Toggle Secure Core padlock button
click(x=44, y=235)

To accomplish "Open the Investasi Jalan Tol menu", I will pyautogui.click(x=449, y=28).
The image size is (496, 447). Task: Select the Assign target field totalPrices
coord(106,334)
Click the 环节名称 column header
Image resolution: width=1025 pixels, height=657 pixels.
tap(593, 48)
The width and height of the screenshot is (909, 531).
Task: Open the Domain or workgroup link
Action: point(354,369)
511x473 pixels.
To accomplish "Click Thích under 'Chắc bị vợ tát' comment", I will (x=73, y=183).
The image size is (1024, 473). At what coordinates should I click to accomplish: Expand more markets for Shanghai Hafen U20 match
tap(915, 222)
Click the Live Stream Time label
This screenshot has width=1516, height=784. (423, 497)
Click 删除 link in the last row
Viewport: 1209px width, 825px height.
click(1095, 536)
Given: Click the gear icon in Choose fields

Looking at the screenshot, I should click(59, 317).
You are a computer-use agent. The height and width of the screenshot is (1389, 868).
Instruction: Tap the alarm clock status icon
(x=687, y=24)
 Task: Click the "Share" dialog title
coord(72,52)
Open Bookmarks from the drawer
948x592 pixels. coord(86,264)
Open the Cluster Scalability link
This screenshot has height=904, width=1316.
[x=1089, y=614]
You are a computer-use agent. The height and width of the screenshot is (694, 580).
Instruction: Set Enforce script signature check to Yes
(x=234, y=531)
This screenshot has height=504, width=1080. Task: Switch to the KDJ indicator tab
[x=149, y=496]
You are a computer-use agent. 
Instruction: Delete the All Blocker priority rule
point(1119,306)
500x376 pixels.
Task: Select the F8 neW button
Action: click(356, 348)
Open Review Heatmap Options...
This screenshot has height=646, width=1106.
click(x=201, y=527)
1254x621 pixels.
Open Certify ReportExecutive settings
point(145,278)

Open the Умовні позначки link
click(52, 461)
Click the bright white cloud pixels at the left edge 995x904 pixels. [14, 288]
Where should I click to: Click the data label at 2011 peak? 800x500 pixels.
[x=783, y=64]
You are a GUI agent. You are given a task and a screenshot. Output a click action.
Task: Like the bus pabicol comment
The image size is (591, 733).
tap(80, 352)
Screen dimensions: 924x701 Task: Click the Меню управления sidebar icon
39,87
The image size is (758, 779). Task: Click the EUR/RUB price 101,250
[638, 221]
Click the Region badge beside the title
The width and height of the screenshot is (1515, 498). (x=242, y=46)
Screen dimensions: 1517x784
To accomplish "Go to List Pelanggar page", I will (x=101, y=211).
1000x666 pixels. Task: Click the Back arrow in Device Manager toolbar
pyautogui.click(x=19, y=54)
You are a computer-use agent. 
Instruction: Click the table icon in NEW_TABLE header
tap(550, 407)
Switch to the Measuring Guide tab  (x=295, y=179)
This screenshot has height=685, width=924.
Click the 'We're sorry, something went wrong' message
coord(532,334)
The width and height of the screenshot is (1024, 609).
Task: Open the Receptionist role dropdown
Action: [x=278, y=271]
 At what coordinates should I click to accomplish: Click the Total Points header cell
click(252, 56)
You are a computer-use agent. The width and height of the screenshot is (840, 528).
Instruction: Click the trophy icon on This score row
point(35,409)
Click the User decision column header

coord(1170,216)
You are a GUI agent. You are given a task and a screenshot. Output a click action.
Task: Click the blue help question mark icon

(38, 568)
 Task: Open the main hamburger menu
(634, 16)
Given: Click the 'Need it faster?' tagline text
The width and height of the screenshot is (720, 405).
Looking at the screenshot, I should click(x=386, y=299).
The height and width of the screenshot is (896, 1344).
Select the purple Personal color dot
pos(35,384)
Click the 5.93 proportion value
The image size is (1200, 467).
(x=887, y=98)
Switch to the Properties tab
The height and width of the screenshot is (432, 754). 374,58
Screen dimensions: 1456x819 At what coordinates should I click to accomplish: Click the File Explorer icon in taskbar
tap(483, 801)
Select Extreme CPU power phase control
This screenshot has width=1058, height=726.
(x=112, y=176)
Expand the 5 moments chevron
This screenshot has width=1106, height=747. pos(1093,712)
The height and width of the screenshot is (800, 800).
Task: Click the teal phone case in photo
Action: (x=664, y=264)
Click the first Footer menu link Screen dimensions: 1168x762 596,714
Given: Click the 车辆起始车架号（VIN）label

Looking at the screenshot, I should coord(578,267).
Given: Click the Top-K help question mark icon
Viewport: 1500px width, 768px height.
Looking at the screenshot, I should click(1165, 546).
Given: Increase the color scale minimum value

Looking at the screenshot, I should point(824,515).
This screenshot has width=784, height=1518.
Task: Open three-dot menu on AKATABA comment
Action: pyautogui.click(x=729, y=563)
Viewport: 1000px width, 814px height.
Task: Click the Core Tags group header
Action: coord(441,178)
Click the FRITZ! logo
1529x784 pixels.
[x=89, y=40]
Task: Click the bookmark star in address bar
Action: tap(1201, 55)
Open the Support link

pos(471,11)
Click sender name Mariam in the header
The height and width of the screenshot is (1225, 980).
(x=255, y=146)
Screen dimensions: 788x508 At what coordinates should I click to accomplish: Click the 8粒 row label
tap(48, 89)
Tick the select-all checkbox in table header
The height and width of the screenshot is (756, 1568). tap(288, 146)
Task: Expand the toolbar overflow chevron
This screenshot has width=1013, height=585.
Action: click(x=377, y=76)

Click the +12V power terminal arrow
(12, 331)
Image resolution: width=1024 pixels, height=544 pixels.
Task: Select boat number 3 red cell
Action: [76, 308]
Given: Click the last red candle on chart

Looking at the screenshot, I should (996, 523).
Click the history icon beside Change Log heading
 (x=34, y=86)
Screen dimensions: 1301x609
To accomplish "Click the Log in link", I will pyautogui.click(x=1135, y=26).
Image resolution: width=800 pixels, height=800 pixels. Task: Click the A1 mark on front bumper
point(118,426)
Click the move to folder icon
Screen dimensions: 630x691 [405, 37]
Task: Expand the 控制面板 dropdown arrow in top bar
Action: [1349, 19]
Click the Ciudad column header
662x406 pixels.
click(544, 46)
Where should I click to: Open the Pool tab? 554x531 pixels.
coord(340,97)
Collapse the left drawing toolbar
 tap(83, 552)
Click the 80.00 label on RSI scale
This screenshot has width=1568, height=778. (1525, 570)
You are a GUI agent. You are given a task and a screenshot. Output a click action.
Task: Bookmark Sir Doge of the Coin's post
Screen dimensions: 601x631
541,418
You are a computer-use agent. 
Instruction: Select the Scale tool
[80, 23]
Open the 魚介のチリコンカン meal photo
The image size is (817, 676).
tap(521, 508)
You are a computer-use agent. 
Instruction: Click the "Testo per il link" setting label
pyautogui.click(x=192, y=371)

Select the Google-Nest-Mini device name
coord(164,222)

○ ○ ○ ○

Set down, exactly as they appear, the lines above from the first one to the line that holds "Click the 环节名称 column header", both included, please, and no others.

## RESPONSE FOR THIS EXERCISE
Toggle Secure Core padlock button
click(x=44, y=235)

To accomplish "Open the Investasi Jalan Tol menu", I will pyautogui.click(x=449, y=28).
The image size is (496, 447). Task: Select the Assign target field totalPrices
coord(106,334)
Click the 环节名称 column header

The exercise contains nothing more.